Bloc de texte:
────────────────────────────────────────

Le 6 novembre dernier, Olivia Grégoire, ministre déléguée chargée des petites et oyennes entreprises qui compte dans son portefeuille l’économie sociale et solidaire (ESS), présentait sa feuille de route. Elle retrouve ainsi un sujet qu’elle connaît bien puisqu’elle avait été secrétaire d’Etat chargée de l’économie sociale, solidaire et responsable entre 2020 et 2022.

Elle sera épaulée par un nouveau délégué ministériel à l’ESS, Maxime Baduel, jusqu’alors directeur de l’association Solidarités nouvelles pour le logement et qui avait déjà travaillé avec elle au ministère en 2020. Son fil rouge : rapprocher l’ESS de l’économie classique. Faire déteindre ou faire fondre les principes de l’ESS sur/dans l’économie classique ? La question reste en suspens mais tout au long de son discours on entend bien que lorsqu’elle parle de l’économie sociale et solidaire, la ministre voit essentiellement des entreprises (certes avec une gouvernance particulière) mais pas vraiment les associations qui sont pourtant la forme majoritaire au sein de l’ESS. Elle assure vouloir remplir sa promesse de 2020, jamais réalisée, de placer un équivalent temps plein dédié à l’ESS dans chaque préfecture, renforcer les chambres régionales de l’ESS et poursuivre le soutien au pôles territoriaux de coopération économique PTCE avec des budgets pour le moins restreints.

Son budget atteint, comme l’année précédente, 20 millions d’euros. Dans cette enveloppe ont été notamment annoncé : un million d’euros par an sur trois ans pour un fonds d’amorçage sur les projets d’ESS en territoire rural et 2,5 millions d’euros par an pour les PTCE. Par ailleurs, elle renouvelle « sa passion » pour les contrats à impact (CIS). Ils seront un axe fort de sa feuille de route. Un peu délaissés du temps de Marlène Schiappa, ces contrats retrouvent donc avec Olivia Grégoire une ardente défenseuse. Elle souhaite les simplifier pour mieux « les massifier » comme elle l’avait déjà annoncé lors de la remise du rapport de Thomas Cazenave visant au développement de ces contrats en 2022 (Klaxon#2).

────────────────────────────────────────

Enregistrements de données:
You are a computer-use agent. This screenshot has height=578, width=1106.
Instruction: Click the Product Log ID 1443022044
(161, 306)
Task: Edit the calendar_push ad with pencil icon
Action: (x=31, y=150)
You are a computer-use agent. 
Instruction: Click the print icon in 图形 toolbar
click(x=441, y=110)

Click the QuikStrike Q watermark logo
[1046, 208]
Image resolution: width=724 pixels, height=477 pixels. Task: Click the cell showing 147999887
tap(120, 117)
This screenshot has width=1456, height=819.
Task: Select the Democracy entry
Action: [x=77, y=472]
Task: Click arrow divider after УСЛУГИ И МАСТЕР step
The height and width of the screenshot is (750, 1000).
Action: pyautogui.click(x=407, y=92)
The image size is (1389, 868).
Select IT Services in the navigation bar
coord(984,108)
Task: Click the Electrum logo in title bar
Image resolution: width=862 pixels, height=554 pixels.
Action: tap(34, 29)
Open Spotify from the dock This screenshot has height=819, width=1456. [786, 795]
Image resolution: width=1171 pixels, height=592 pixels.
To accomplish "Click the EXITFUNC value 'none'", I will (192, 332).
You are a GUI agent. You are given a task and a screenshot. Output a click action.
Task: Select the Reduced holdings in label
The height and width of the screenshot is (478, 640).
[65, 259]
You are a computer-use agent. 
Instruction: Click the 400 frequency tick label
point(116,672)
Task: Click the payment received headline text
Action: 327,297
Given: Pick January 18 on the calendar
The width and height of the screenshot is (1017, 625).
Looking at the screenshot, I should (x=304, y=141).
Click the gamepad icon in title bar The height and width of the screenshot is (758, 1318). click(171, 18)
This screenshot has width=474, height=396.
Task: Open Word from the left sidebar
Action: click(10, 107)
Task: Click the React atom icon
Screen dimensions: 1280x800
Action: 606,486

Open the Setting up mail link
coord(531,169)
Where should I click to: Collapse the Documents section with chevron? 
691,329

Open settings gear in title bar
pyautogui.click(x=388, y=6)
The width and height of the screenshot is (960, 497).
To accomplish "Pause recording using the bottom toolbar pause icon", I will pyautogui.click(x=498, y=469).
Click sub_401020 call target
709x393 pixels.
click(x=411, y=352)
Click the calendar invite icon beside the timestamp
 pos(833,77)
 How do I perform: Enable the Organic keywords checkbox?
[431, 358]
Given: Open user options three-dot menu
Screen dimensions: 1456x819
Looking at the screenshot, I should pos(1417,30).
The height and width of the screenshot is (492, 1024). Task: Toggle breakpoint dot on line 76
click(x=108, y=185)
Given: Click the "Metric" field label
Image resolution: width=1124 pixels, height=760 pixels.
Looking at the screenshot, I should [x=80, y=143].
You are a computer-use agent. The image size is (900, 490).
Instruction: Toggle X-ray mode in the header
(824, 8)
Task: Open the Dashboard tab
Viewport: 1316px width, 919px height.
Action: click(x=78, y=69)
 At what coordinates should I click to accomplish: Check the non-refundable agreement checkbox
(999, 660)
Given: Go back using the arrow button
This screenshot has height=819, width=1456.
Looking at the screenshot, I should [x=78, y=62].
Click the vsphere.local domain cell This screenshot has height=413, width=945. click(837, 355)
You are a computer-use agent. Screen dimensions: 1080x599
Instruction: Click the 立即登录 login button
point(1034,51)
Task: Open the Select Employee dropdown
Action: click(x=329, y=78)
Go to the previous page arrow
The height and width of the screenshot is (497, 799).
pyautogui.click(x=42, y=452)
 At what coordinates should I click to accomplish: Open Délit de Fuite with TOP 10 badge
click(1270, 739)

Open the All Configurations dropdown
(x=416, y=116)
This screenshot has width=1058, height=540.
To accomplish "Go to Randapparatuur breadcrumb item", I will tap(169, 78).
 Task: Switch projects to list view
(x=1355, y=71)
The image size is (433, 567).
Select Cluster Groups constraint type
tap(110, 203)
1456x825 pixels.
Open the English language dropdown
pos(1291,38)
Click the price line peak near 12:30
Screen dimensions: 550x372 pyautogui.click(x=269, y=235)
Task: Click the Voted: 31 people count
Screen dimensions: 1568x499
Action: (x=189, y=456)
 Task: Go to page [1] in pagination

────────────────────────────────────────

Énoncé écrit 1: Citez le passage du texte sur l'économie sociale et solidaire qui va de « Le 6 novembre » jusqu'à « 2020 et 2022. ».
Énoncé écrit 2: Dans le texte sur l'économie sociale et solidaire, qui est nommé nouveau délégué ministériel à l'ESS ?
Ces enregistrements forment un matériau distinct du texte.

Corrigé de l'exercice 1:
Le 6 novembre dernier, Olivia Grégoire, ministre déléguée chargée des petites et oyennes entreprises qui compte dans son portefeuille l’économie sociale et solidaire (ESS), présentait sa feuille de route. Elle retrouve ainsi un sujet qu’elle connaît bien puisqu’elle avait été secrétaire d’Etat chargée de l’économie sociale, solidaire et responsable entre 2020 et 2022.

Corrigé de l'exercice 2: Maxime Baduel.